---------- AVAILABLE RECORDS ----------
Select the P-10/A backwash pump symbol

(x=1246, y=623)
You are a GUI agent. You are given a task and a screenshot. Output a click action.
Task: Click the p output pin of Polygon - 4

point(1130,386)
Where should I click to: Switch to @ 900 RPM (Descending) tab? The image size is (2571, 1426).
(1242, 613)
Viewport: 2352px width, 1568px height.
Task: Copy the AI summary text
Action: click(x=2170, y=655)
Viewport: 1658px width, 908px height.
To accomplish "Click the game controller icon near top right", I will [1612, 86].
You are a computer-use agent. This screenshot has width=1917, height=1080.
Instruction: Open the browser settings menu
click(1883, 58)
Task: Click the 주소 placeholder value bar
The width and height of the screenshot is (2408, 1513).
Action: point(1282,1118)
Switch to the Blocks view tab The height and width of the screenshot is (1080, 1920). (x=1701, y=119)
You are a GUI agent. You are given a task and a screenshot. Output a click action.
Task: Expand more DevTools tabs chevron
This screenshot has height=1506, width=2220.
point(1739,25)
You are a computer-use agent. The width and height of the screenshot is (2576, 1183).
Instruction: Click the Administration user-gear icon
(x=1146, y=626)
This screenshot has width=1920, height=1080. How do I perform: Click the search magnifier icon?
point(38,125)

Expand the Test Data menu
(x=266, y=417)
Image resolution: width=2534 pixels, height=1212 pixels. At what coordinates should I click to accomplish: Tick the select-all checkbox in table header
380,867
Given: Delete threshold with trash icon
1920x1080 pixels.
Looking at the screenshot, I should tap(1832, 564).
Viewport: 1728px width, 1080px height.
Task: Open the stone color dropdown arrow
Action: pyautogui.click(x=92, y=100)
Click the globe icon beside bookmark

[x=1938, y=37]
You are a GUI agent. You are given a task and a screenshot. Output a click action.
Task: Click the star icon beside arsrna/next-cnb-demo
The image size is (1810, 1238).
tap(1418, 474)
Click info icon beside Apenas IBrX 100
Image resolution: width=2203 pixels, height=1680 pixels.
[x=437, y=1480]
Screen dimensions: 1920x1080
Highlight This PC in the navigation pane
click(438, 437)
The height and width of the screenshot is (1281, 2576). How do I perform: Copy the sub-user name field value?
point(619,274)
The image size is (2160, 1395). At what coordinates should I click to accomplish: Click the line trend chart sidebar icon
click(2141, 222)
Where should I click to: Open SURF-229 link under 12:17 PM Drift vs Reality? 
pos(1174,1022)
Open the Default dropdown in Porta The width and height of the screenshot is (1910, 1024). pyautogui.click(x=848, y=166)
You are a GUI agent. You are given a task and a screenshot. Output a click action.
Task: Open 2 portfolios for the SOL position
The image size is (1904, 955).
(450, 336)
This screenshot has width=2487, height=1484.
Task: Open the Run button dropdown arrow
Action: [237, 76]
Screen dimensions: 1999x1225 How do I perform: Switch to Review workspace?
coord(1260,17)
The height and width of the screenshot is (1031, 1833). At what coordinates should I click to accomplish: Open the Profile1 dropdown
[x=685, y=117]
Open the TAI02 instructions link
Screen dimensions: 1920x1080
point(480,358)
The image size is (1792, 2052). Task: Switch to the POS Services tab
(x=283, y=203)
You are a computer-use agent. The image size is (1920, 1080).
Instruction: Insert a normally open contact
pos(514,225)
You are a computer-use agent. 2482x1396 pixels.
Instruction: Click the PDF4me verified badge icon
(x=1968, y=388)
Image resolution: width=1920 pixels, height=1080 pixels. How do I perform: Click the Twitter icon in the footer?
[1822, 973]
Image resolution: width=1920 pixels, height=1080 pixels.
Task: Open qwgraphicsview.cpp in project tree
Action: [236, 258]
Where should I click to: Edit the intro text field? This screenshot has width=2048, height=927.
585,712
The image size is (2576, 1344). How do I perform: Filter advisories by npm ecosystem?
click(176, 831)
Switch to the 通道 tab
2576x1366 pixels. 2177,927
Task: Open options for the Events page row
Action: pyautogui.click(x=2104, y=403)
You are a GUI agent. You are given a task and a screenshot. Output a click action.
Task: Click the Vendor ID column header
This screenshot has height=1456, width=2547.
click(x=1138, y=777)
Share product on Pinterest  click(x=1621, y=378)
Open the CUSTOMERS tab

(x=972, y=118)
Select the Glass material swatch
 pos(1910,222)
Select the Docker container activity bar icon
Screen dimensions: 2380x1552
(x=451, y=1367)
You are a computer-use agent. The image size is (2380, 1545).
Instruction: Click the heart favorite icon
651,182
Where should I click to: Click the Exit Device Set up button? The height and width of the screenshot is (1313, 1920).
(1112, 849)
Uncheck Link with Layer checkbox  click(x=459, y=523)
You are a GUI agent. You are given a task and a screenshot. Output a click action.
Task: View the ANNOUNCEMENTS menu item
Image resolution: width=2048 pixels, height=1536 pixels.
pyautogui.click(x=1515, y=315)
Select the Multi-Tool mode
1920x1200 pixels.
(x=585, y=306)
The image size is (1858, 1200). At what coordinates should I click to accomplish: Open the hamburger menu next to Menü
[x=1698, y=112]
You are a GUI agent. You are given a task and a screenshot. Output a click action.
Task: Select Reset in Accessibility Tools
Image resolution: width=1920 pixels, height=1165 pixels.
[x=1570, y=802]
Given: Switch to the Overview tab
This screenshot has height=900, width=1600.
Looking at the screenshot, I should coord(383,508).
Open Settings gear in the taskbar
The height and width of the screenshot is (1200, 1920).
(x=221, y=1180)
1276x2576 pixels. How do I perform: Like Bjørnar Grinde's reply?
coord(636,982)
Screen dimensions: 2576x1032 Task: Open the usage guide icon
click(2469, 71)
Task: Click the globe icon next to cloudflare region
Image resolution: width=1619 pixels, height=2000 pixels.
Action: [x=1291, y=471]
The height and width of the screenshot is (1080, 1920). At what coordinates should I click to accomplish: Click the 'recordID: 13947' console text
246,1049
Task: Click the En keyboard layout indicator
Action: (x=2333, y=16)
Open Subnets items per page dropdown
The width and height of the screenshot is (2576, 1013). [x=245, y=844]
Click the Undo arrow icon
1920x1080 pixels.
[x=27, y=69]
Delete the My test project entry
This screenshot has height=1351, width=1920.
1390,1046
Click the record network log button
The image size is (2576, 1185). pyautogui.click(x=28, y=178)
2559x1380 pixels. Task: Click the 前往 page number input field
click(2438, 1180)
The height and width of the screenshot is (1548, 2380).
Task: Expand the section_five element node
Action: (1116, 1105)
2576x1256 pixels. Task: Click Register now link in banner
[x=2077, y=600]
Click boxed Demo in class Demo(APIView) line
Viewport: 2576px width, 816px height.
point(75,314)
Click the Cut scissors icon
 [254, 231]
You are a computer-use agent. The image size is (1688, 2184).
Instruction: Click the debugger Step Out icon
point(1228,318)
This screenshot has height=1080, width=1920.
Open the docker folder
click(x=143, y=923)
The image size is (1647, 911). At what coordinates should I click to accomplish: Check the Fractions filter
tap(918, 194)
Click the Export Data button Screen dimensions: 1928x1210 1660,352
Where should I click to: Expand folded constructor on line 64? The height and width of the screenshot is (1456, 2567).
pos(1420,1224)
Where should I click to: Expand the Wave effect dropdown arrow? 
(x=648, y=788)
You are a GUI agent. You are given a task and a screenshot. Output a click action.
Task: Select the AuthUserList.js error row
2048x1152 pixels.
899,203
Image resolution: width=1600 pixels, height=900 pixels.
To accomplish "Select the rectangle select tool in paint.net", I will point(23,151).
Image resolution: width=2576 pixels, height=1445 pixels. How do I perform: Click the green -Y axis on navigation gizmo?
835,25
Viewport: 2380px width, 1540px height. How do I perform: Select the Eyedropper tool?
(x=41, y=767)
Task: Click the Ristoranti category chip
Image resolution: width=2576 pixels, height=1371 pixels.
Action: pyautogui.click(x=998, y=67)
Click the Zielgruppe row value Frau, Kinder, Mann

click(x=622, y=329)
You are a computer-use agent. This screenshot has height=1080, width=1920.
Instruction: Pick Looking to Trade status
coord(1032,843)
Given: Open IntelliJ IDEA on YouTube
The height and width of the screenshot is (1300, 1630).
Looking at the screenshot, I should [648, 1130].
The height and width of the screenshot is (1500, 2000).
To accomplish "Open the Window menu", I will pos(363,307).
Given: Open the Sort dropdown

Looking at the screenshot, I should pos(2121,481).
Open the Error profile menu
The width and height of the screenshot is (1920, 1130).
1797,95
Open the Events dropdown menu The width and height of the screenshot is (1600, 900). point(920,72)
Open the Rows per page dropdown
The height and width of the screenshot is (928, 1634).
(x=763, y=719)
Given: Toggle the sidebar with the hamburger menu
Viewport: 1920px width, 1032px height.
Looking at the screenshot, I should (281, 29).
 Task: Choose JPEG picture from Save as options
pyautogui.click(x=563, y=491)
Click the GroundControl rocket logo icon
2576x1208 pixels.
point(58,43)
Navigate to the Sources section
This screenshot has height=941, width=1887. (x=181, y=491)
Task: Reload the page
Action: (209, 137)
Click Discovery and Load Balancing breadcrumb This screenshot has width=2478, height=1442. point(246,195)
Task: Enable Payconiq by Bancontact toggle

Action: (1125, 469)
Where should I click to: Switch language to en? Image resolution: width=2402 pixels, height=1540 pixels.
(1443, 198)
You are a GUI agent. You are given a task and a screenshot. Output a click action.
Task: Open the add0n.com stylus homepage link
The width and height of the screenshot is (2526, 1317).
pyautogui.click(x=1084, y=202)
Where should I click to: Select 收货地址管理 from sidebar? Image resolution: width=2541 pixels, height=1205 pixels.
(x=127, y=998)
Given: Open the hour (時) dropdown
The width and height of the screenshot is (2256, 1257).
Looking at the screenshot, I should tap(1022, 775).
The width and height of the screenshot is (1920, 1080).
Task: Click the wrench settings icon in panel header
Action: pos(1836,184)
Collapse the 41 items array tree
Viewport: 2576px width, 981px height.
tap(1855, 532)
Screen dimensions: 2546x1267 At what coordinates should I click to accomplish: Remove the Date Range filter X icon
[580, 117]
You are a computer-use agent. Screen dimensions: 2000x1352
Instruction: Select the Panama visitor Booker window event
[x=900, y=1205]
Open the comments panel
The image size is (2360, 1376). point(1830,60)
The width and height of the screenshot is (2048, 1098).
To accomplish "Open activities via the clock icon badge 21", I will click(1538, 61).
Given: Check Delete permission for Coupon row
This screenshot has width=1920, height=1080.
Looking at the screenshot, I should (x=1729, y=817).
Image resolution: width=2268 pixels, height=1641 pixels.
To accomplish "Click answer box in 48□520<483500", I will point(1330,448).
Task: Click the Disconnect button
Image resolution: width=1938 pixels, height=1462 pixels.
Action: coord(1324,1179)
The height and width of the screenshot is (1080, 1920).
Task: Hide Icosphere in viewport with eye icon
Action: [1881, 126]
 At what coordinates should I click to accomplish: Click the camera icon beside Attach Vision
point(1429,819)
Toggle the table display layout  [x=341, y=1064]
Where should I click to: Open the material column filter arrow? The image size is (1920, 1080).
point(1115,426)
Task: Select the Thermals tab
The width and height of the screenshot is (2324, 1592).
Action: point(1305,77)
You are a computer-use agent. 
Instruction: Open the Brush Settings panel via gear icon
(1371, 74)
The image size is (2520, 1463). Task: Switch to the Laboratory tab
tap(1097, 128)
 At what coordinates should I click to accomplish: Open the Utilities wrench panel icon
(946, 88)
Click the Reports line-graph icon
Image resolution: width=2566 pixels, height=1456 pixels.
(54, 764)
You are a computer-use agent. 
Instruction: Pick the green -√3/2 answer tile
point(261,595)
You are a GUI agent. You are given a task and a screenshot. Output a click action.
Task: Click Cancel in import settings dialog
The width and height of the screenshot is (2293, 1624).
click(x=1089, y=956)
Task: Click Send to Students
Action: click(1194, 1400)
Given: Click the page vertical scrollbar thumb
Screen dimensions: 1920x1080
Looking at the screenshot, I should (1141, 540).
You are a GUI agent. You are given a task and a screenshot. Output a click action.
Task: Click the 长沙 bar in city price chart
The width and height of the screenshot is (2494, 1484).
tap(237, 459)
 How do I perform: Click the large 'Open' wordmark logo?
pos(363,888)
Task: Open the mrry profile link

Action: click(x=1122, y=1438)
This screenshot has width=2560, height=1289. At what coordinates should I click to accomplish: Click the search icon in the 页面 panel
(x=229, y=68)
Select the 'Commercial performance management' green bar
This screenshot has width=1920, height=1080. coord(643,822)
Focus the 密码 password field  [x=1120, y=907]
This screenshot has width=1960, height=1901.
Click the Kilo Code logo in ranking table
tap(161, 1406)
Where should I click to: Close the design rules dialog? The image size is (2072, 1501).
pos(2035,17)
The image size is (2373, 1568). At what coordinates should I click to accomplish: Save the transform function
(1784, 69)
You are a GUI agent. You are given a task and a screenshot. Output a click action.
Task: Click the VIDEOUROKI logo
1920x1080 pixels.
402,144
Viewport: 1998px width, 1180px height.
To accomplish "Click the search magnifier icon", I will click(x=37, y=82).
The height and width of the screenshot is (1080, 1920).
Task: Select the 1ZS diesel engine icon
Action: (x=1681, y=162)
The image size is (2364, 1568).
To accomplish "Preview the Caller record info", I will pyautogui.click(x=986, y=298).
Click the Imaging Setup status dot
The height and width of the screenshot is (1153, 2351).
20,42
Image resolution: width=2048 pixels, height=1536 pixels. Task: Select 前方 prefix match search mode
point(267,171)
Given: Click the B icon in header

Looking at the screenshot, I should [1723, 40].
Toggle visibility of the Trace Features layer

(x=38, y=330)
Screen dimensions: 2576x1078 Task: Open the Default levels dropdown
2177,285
----------
▶ _PROBLEM REQUIREMENTS_: Each line of the records, from the opening one through the line holding "Task: Click the 주소 placeholder value bar", should be restated word for word, with nothing else in the answer.

▶ _SOLUTION TO THIS PROBLEM_:
Select the P-10/A backwash pump symbol

(x=1246, y=623)
You are a GUI agent. You are given a task and a screenshot. Output a click action.
Task: Click the p output pin of Polygon - 4

point(1130,386)
Where should I click to: Switch to @ 900 RPM (Descending) tab? The image size is (2571, 1426).
(1242, 613)
Viewport: 2352px width, 1568px height.
Task: Copy the AI summary text
Action: click(x=2170, y=655)
Viewport: 1658px width, 908px height.
To accomplish "Click the game controller icon near top right", I will [1612, 86].
You are a computer-use agent. This screenshot has width=1917, height=1080.
Instruction: Open the browser settings menu
click(1883, 58)
Task: Click the 주소 placeholder value bar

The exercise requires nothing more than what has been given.